Study by an Italian Amateur, No. 1

Study by an Italian Amateur, No. 2

If the reader will pardon a digression, I will refer to a more important example of an old master born out of due time. One day, in the cathedral at Varallo, I saw a picture painted on linen of which I could make nothing. It was not old and it was not modern. The expression of the Virgin’s face was lovely, and there was more individuality than is commonly found in modern Italian work. Modern Italian colour is generally either cold and dirty, or else staring. The colour here was tender, and reminded me of fifteenth-century Florentine work. The folds of the drapery were not modern; there was a sense of effort about them, as though the painter had tried to do them better, but had been unable to get them as free and flowing as he had wished. Yet the picture was not old; to all appearance it might have been painted a matter of ten years; nor again was it an echo—it was a sound: the archaism was not affected; on the contrary, there was something which said, as plainly as though the living painter had spoken it, that his somewhat constrained treatment was due simply to his having been puzzled with the intricacy of what he saw, and giving as much as he could with a hand which was less advanced than his judgment. By some strange law it comes about that the imperfection of men who are at this stage of any art is the only true perfection; for the wisdom of the wise is set at naught, and the foolishness of the simple is chosen, and it is out of the mouths of babes and sucklings that strength is ordained.

Study by a Self-taught Italian

Unable to arrive at any conclusion, I asked the sacristan, and was told it was by a certain Dedomenici of Rossa, in the Val Sesia, and that it had been painted some forty or fifty years ago. I expressed my surprise, and the sacristan continued: “Yes, but what is most wonderful about him is that he never left his native valley, and never had any instruction, but picked up his art for himself as best he could.”

I have been twice to Varallo since, to see whether I should change my mind, but have not done so. If Dedomenici had been a Florentine or Venetian in the best times, he would have done as well as the best; as it is, his work is remarkable. He died about 1840, very old, and he kept on improving to the last.

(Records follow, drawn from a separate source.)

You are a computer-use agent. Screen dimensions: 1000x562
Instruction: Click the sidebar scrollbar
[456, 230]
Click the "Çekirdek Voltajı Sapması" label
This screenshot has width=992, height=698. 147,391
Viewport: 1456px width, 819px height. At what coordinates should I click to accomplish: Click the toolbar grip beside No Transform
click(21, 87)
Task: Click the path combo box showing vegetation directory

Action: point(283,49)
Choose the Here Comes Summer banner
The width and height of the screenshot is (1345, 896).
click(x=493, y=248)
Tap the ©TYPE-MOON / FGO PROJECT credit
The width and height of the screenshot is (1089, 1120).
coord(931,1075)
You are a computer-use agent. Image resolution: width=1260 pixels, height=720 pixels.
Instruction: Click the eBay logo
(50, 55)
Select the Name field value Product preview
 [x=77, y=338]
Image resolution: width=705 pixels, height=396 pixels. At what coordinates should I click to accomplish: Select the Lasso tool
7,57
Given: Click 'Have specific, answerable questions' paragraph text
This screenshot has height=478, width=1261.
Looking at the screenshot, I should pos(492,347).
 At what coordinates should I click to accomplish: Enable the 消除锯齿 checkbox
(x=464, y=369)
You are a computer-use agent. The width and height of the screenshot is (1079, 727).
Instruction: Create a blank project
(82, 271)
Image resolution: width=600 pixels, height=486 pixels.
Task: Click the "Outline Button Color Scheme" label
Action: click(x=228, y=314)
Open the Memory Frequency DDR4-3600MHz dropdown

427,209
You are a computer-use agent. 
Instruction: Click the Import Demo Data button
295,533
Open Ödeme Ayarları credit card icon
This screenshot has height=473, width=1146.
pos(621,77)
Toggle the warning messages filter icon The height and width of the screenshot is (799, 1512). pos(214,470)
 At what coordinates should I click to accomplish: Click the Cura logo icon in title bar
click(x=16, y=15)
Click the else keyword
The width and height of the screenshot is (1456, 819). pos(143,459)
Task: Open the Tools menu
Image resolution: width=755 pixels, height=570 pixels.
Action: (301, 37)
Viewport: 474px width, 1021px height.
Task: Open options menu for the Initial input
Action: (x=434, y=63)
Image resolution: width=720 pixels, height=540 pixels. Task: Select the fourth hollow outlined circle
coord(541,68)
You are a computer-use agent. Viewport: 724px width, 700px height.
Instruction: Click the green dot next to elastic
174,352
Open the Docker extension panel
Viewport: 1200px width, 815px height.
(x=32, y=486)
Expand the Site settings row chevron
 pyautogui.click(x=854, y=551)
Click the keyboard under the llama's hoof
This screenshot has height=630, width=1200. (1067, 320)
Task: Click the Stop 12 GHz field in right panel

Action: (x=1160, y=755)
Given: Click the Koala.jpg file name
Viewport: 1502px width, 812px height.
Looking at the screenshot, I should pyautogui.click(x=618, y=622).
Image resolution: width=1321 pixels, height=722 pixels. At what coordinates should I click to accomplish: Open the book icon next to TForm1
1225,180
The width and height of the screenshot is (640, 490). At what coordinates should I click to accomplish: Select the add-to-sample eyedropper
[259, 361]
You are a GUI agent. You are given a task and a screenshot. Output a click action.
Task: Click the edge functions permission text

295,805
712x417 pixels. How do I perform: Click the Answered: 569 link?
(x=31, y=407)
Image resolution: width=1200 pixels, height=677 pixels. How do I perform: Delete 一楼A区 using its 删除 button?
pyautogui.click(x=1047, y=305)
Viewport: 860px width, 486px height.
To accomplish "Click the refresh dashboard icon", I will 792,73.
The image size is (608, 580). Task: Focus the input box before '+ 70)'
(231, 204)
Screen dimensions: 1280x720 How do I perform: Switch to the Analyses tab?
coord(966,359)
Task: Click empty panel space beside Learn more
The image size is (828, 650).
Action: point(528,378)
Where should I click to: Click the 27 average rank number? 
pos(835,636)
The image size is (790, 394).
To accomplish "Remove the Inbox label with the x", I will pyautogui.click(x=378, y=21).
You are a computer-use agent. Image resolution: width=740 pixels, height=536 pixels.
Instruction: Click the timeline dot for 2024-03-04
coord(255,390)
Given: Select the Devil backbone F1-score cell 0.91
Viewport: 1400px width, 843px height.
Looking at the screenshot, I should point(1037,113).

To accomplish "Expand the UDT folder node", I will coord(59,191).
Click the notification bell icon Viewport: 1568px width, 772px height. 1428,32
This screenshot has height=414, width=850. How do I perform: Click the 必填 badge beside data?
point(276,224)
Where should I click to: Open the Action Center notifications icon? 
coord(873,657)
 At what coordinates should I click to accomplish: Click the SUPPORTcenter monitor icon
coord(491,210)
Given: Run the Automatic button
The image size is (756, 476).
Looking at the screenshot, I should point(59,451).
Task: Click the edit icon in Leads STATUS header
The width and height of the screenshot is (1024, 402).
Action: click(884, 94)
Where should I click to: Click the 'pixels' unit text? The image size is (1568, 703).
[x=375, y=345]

His last work—at least I was told upon the spot that it was his last—is in a little roadside chapel perched high upon a rock, and dedicated, if I remember rightly, to S. Michele, on the path from Fobello in the Val Mastallone to Taponaccio. It is a Madonna and child in clouds, with two full-length saints standing beneath—all the figures life-size. I came upon this chapel quite accidentally one evening, and, looking in, recognised the altar-piece as a Dedomenici. I inquired at the next village who had painted it, and was told, “un certo Dedomenici da Rossa.” I was also told that he was nearly eighty years old when he painted this picture. I went a couple of years ago to reconsider it, and found that I remained much of my original opinion. I do not think that any of my readers who care about the history of Italian art will regret having paid it a visit.

Such men are more common in Italy than is believed. There is a fresco of the Crucifixion outside the Campo Santo at Fusio, in the Canton Ticino, done by a local artist, which, though far inferior to the work of Dedomenici, is still remarkable. The painter evidently knows nothing of the rules of his art, but he has made Christ on the cross bowing His head towards the souls in purgatory, instead of in the conventional fine frenzy to which we are accustomed. There is a storm which has caught and is sweeping the drapery round Christ’s body. The angel’s wings are no longer white, but many coloured as in old times, and there is a touch of humour in the fact that of the six souls in purgatory, four are women and only two men. The expression on Christ’s face is very fine, but otherwise the drawing could not well be more imperfect than it is.